If we invented it, I suspect we would have made it much more impressive. However, God’s glorious plan deliberately includes foreign women and sexual sin and a very mixed bag of royals from the house of Judah. Matthew wants us to see that our God stepped into a world marked by lying and pain and stupidity. Why? Because our God is with us in the mess. I don’t know what life is like for you at present. No doubt for many of us, it will be marked by stress and tiredness and weakness. People will be annoying or letting one another down, failing to deal with old and ungodly habits or trying to open old wounds. But, friends, rejoice in this wonderful reality for a moment – our God is with us in the mess.

Matthew makes that clear in Joseph’s dilemma when he finds out that Mary is pregnant (1:18-25). It is shameful and scandalous. The memory of small communities is very long, especially for sexual indiscretion. God the Son became human and grew up in a community who assumed he was an illegitimate child born out of wedlock. Jesus would have been subject, no doubt, to insensitive playground insults, to cruel teenage taunts and to long disparaging looks. He didn’t breeze through life. No, he was born into awkwardness and mess. Jesus was born into embarrassment and shame … for us! As Matthew says in v23, Jesus is Immanuel, which means God with us. How is that possible? Well, that takes us to the final thing to notice about the coming of Christ in Matthew 1. 

3. Our God’s Spirit is amazingly powerful

The words of v18 may be very familiar but they are incredibly understated, aren’t they? We’re not told much about Joseph. The focus isn’t on his heartache or his turmoil or on Joseph at all. Matthew wants us to see that God is working to bring the eternal Son into the world as a human being through the power of the Spirit. So, we read in v20, ‘But as [Joseph] considered these things, behold an angel of the Lord appeared to him in a dream, saying, “Joseph, Son of David, do not fear to take Mary as your wife, for that which is conceived in her is from the Holy Spirit.”’

Unlike Luke, Matthew doesn’t dwell on the people involved. Mary gets hardly a mention. Joseph doesn’t say a word. There is not a shepherd in sight. Matthew wants us to reflect on and to rejoice in the fact that our God’s Spirit brought the eternal Son into the world as the Son of David and the Son of Abraham. But you don’t need to have done the Bible overview on one of our training conferences to know that there is little in the Old Testament to suggest that the Spirit of God who hovered over the waters in Genesis 1, the one who would equip God’s Messiah in Isaiah 11 or who comes upon the Servant of Yahweh in Isaiah 42 would be the one to work out the ‘how’ of the incarnation of the eternal Son of God. Matthew just says the Holy Spirit did it.

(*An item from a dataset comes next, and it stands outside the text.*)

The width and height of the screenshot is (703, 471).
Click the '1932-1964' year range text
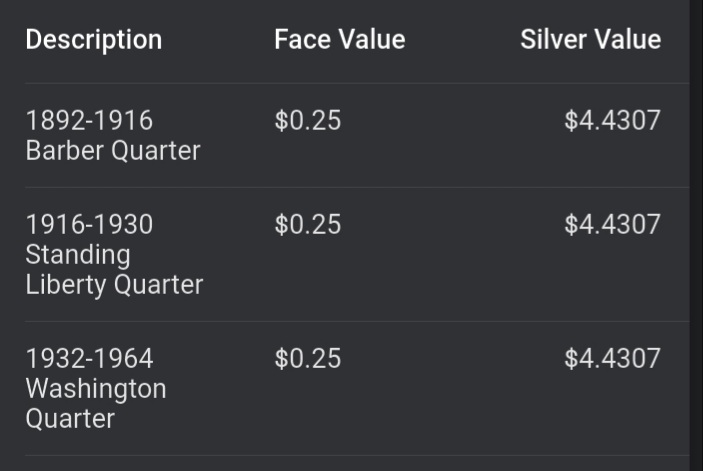point(89,359)
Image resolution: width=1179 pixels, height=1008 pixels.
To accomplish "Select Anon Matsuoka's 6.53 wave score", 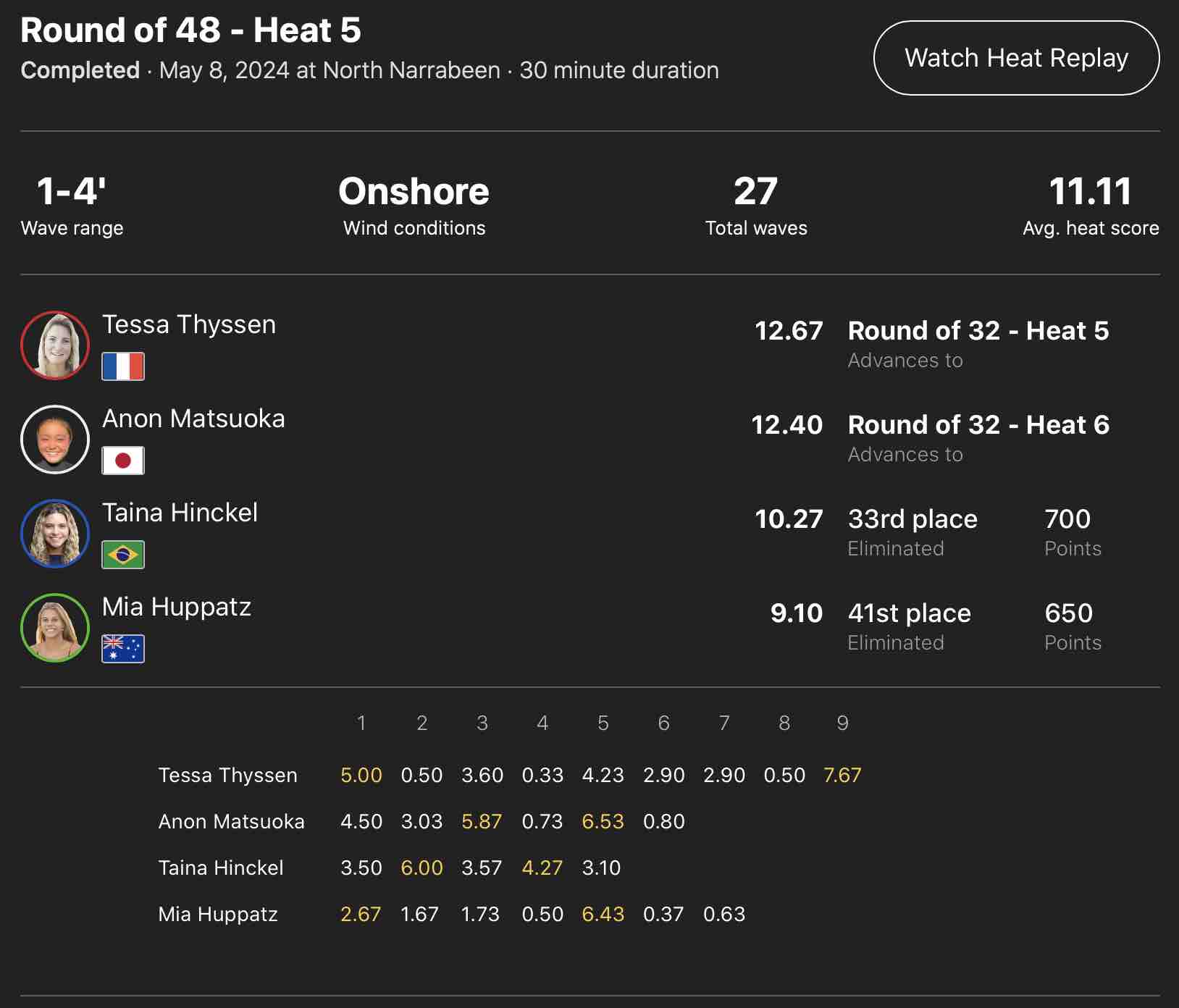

As he reflects on Christ’s coming into the world in the light of what was about to unfold in Jesus’ life and ministry and death and resurrection and the outpouring of his Spirit and the explosion of his gospel to the ends of the earth, he traces it all back to this one vital moment: when the Spirit acts to enable God the Son to bring all God’s plans and promises and purposes to fruition.

No doubt there are days in pastoral ministry when we do not feel the power of God pulsing through us as we open God’s word and try to understand it and teach it to others. Spending time in prayer may not always feel like an intense spiritual experience. But if God’s Spirit who enabled the Son to come into the world lives in us then perhaps we need to raise our expectations! The third person of the Trinity has moved into our lives and united us with Christ and brought us into communion with the Father. We must not forget that the same Spirit spoken of in Matthew 1, the same Spirit who enables God the Son to come into the world and enables God to be with us in the mess, the same Spirit who would raise Jesus from the dead lives in us and is at work in us and through us this week and this month.

So, let us reflect on these three truths, that our God works on a grand scale, that our God is with us in the mess and that our God’s Spirit is amazingly powerful. And then, perhaps, we might do as Isaac Ambrose said and keep our eyes fixed on the Lord Jesus Christ who is more excellent than all the world and who is the supreme example of Christian happiness.